Mortgage rates were lowered again this month, down 31% from the peak in 2018. This has brought the cost of buying a home down to what many economists have declared a historic low. This news comes at a time when the home buying market is gaining momentum entering 2020
What exactly does a low-interest rate mean for prospective home buyers?
Freddie Mac states, “With mortgage rates hovering near a five-decade low, refinance application activity is once again surging, rising to the highest level in seven years. This surge coupled with strong purchase activity means that total mortgage demand remains robust, reflective of a solid economic backdrop and a very low mortgage rate environment.”
For those who act fast, locking in this low-interest rate can have a significant impact on monthly mortgage payments. For example:
- With current 30-year mortgage rates, the monthly mortgage payment for a $350,000 mortgage is $1,562. The same $350,000 mortgage with higher rates in 2018 would have a mortgage payment of $1,879. That’s a saving of $317/month or nearly $4,000/year.
- Conversely, with current 30-year mortgage rates, a monthly mortgage payment of $1,879 would be for a $420,000 mortgage. That means the same buyer that had a $350,000 30-year mortgage in 2018 could now get a $420,000 mortgage for the same monthly payment. A buying power increase of $70,000.

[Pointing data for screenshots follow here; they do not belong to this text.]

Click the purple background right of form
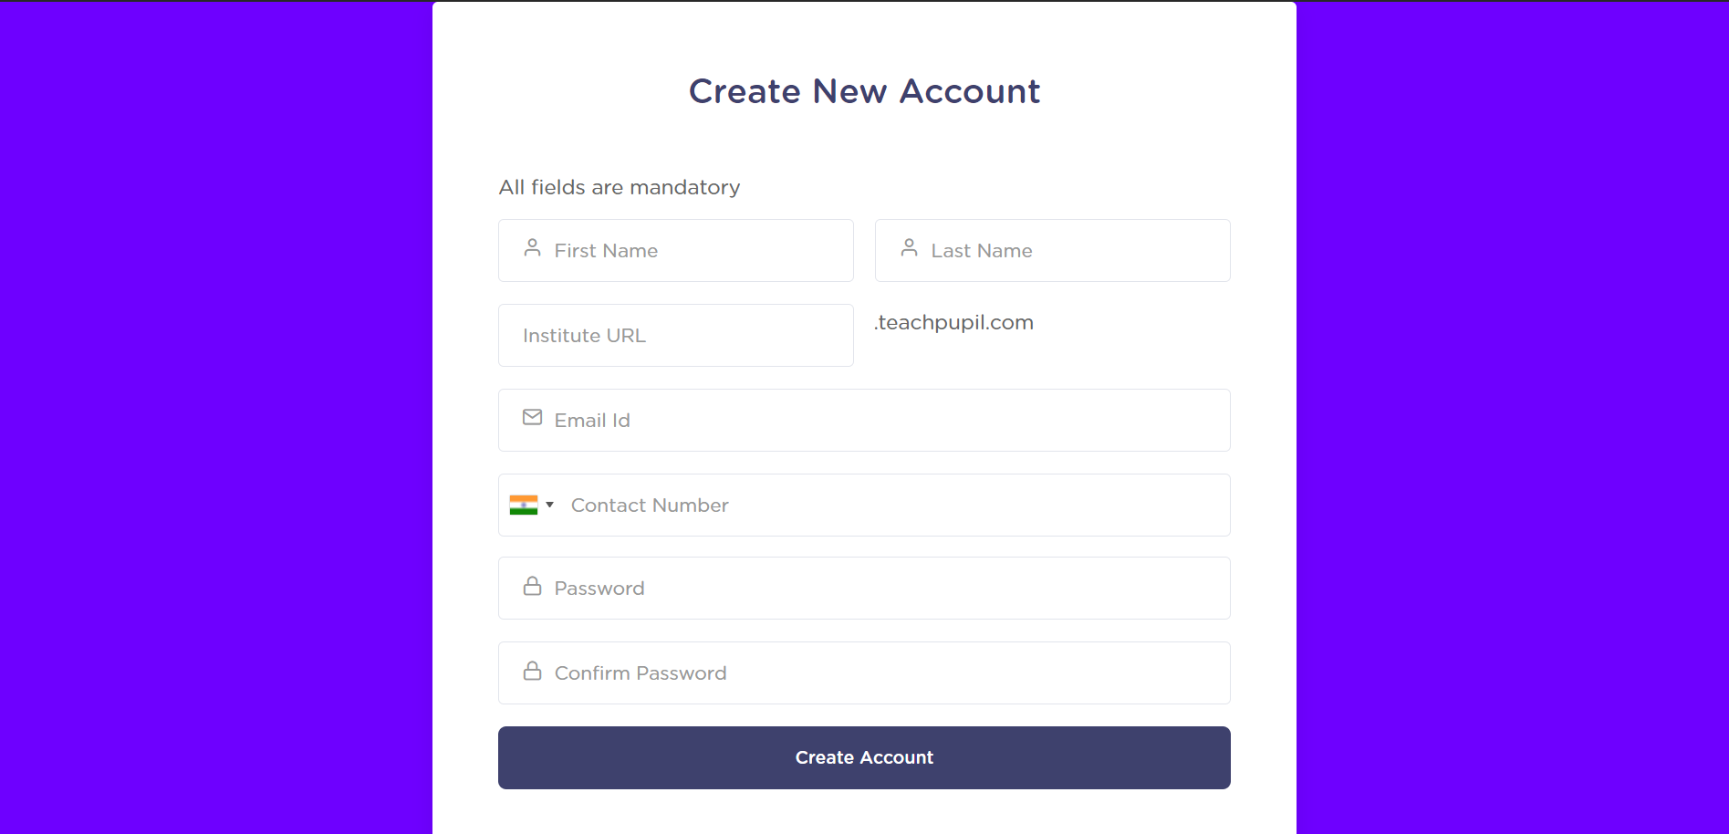Screen dimensions: 1729x834 [1512, 417]
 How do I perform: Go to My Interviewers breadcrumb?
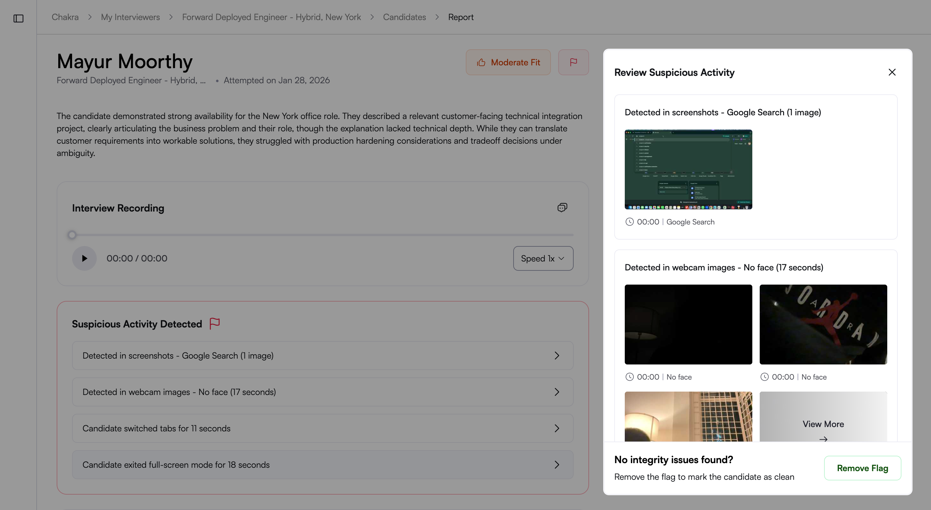coord(130,17)
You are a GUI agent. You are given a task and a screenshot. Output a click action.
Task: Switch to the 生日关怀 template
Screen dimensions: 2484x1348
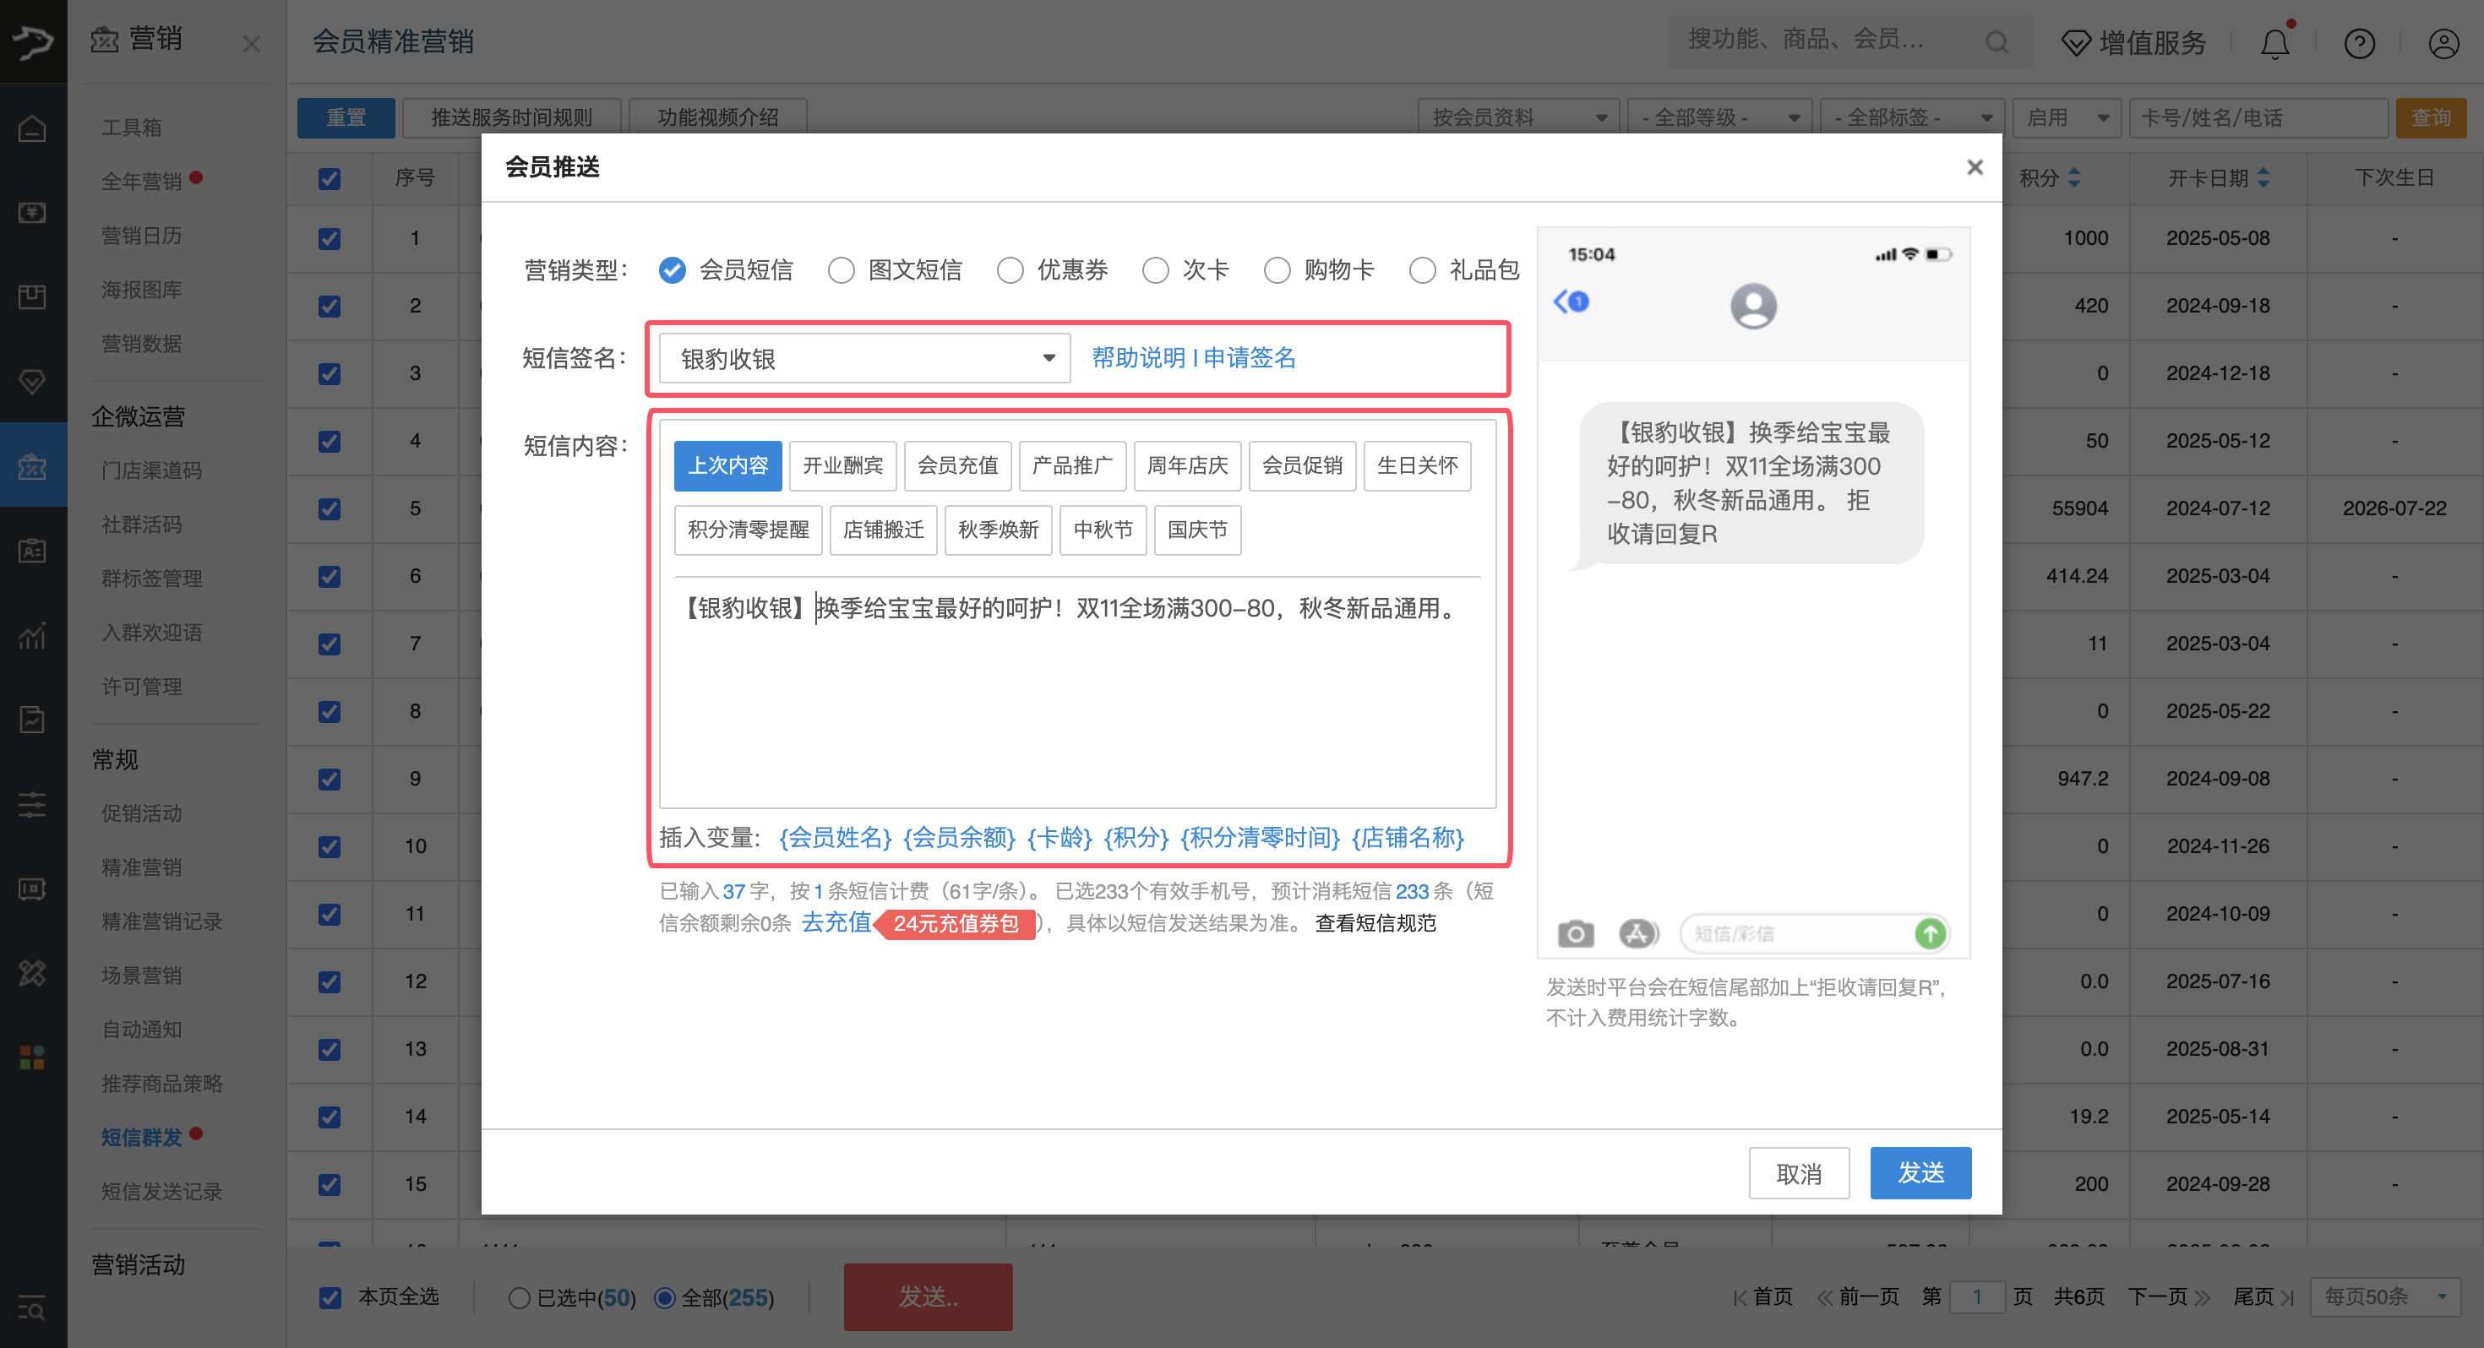[1417, 466]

- Overall, the lifetime cost of a $350,000 30-year mortgage with current rates is reduced $100,000 from what it would have been in 2018.
With this shift in interest rates and subsequent increase in buying power, the housing market is now wide open to buyers, many of whom previously might have been unable to even purchase a home in late 2018 or early 2019.
Seizing the Opportunity
Potential homebuyers are taking advantage of this perfect storm of conditions, and mortgage applications surged by more than 30 percent during the same timeframe that rates decreased. This steady stream of buyers has the potential to drive up home prices and lead to a stabilized market that the Federal Reserve seeks to create. And if these conditions persist, then interest rates could be raised again, meaning potential home buyers will again have less purchasing power than before.
For the time being, the window of opportunity is openly making it an ideal time to purchase a home. The key is benefitting from the opportunity before the window closes.